- [WHAT IS NEEDED]
Keep the pictures out, please, and set down every record exactly.
◆ ◆ ◆
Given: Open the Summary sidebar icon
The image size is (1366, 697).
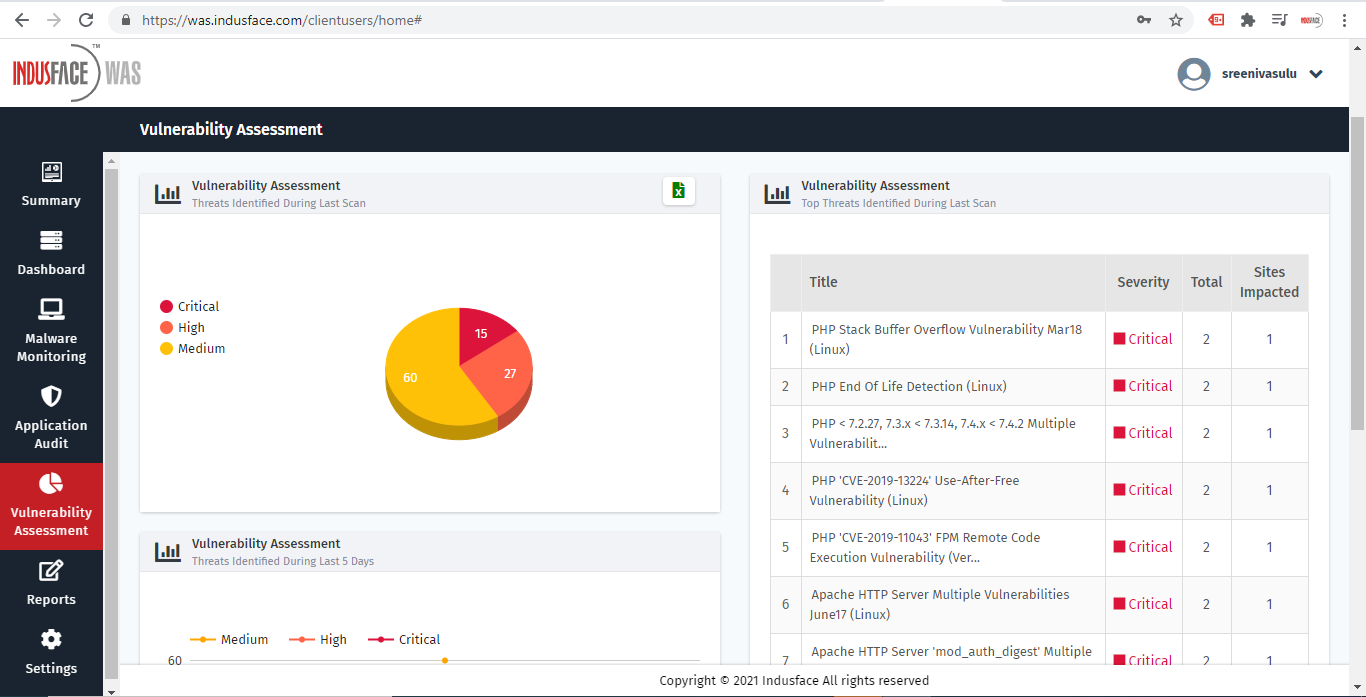Looking at the screenshot, I should pyautogui.click(x=51, y=172).
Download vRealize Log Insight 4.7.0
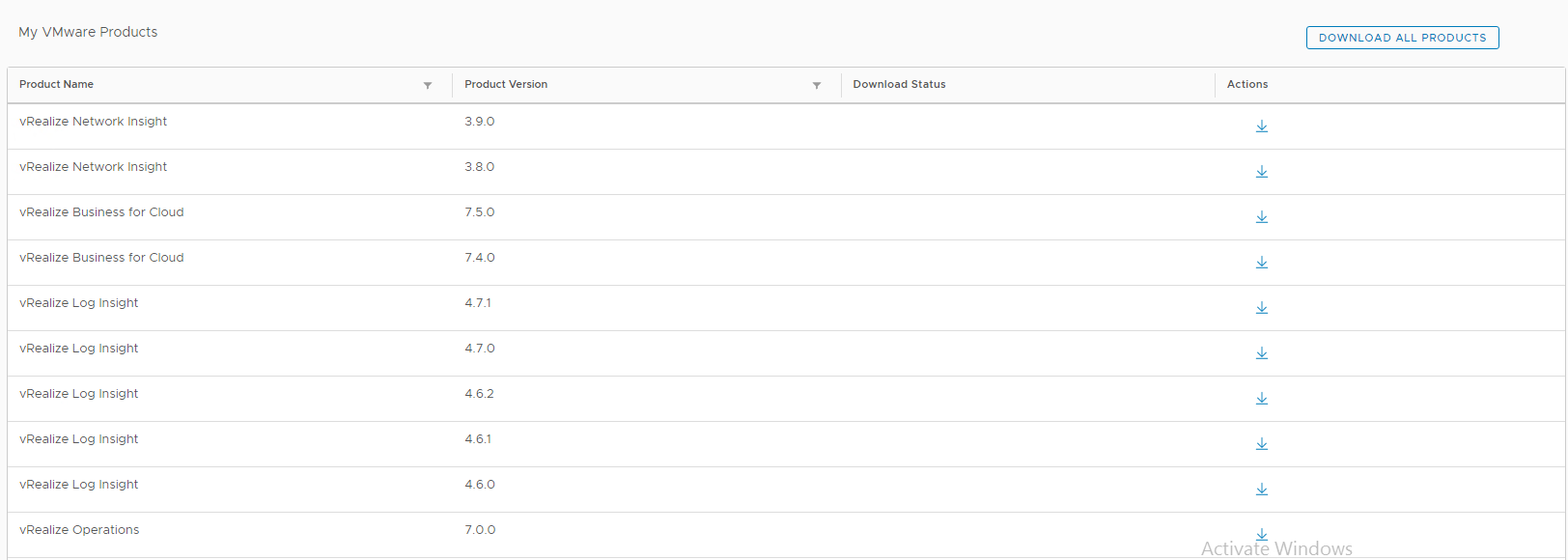This screenshot has height=560, width=1568. [x=1261, y=353]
◆ ◆ ◆
- [ANSWER FOR THE TASK]
Given: Open the Summary sidebar icon
The image size is (1366, 697).
Looking at the screenshot, I should pyautogui.click(x=51, y=172).
Download vRealize Log Insight 4.7.0
This screenshot has height=560, width=1568. [x=1261, y=353]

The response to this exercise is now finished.